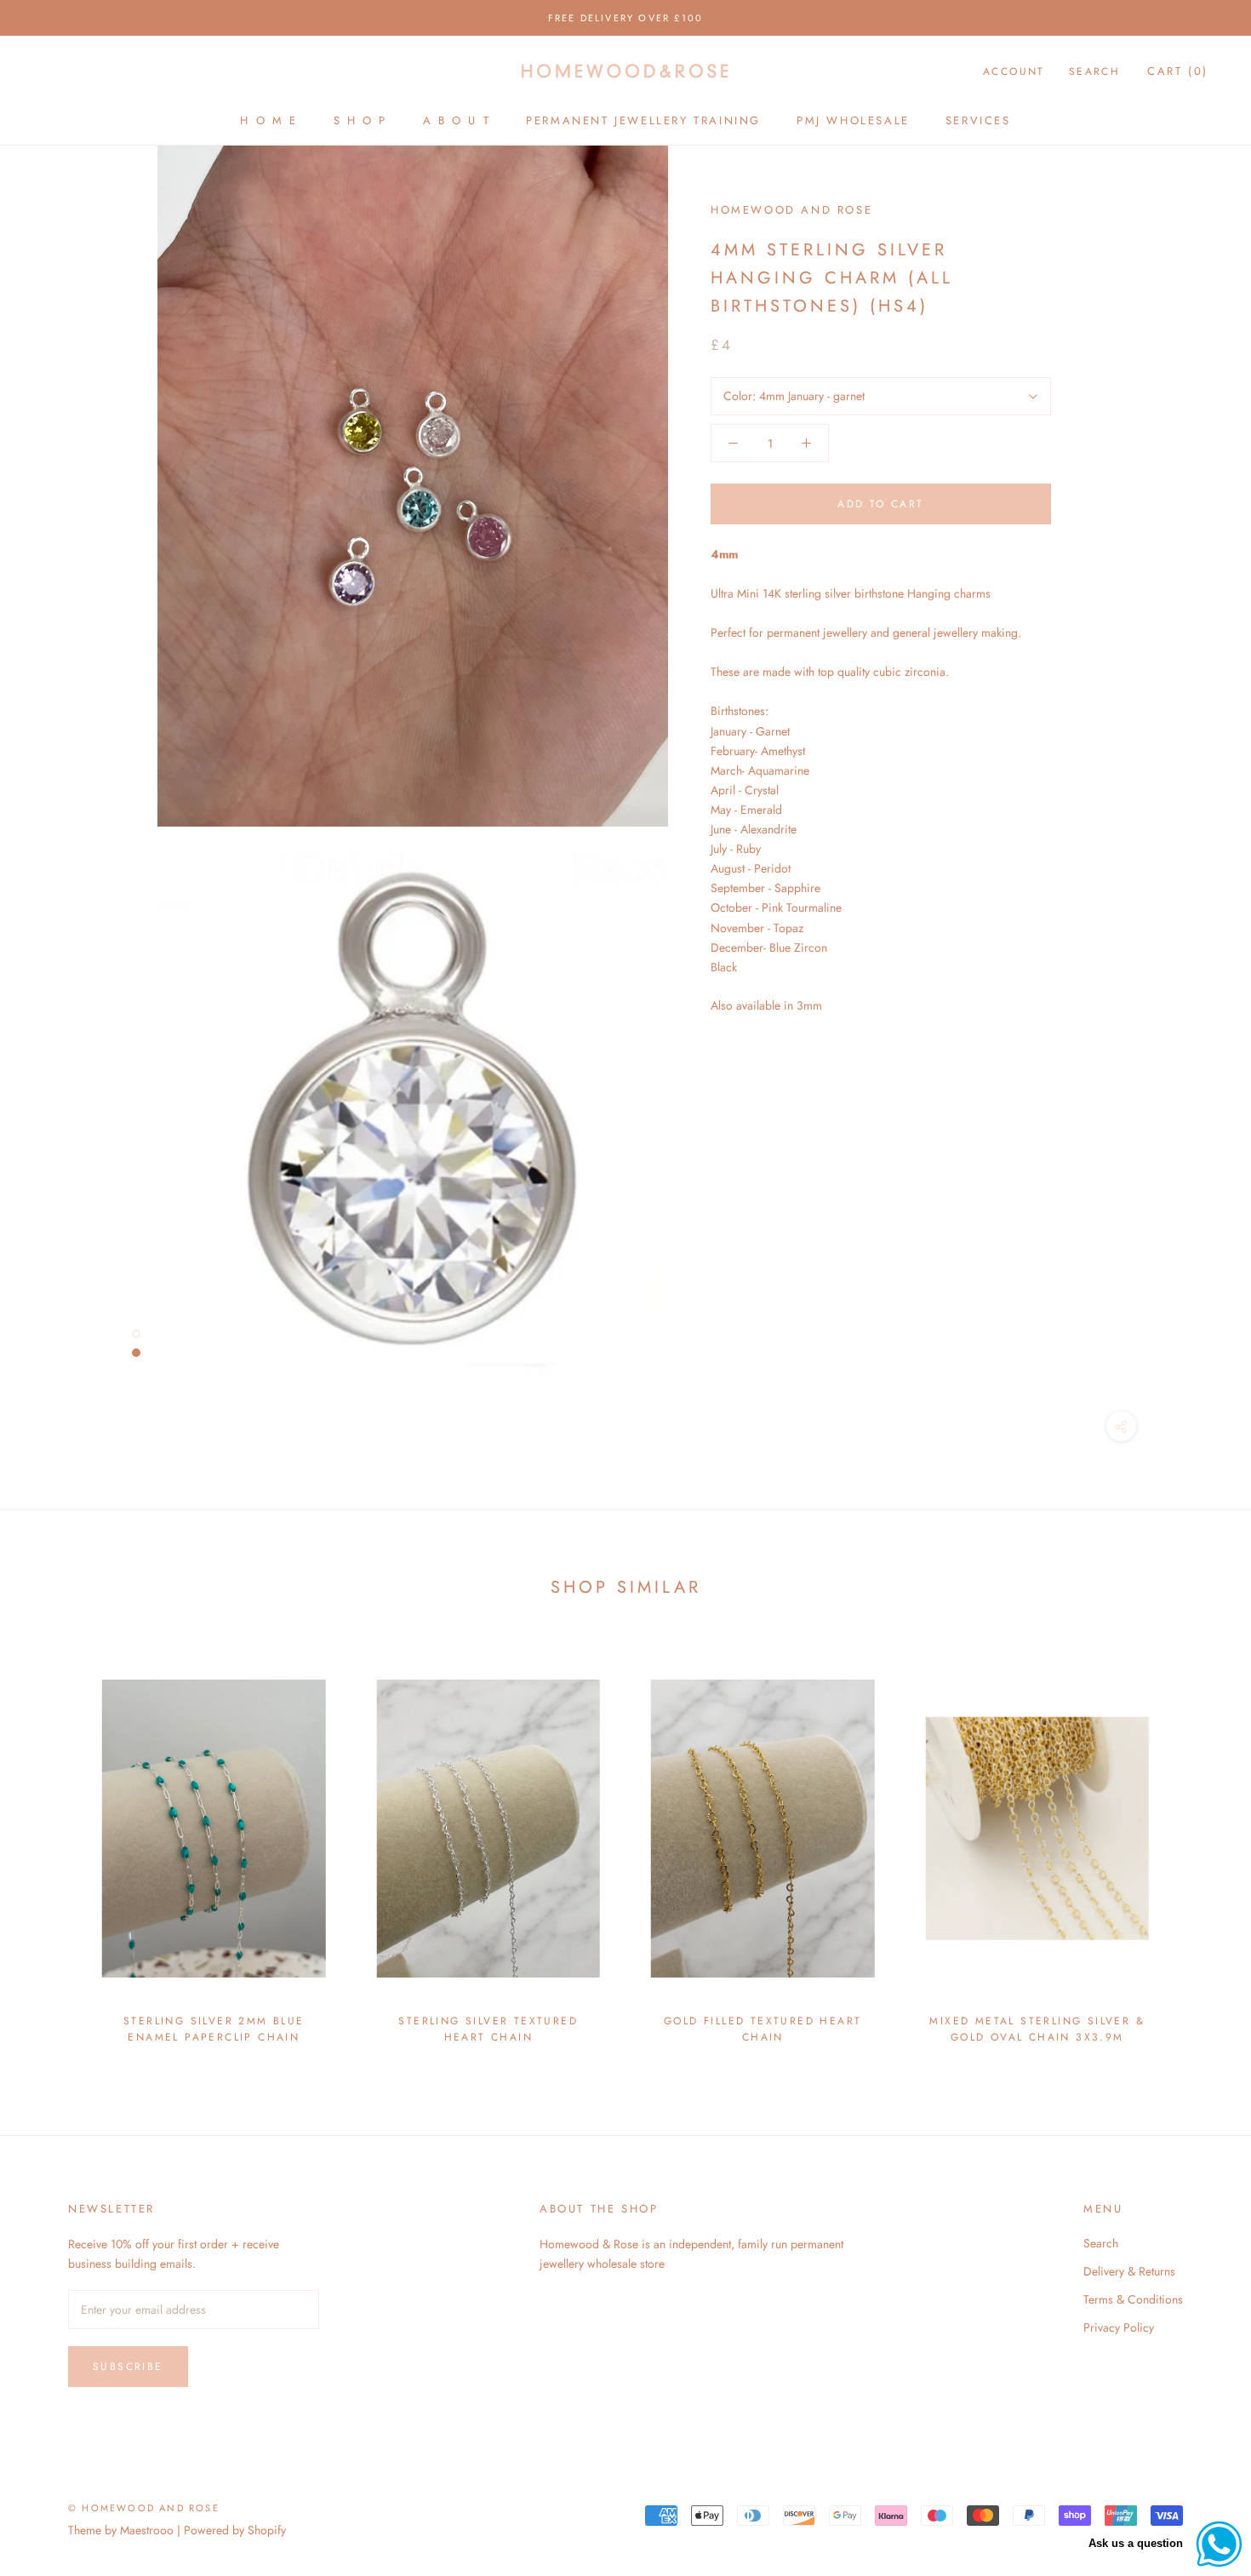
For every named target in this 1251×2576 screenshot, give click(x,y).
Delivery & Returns (1129, 2271)
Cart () (1177, 71)
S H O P (360, 120)
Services (978, 120)
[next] (1198, 1844)
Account (1014, 71)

### Prompt
Each line of the records above must be repeated exactly, but no picture belongs in the copy.

### Answer for the task
For every named target in this 1251×2576 screenshot, give click(x,y).
Delivery & Returns (1129, 2271)
Cart () (1177, 71)
S H O P (360, 120)
Services (978, 120)
[next] (1198, 1844)
Account (1014, 71)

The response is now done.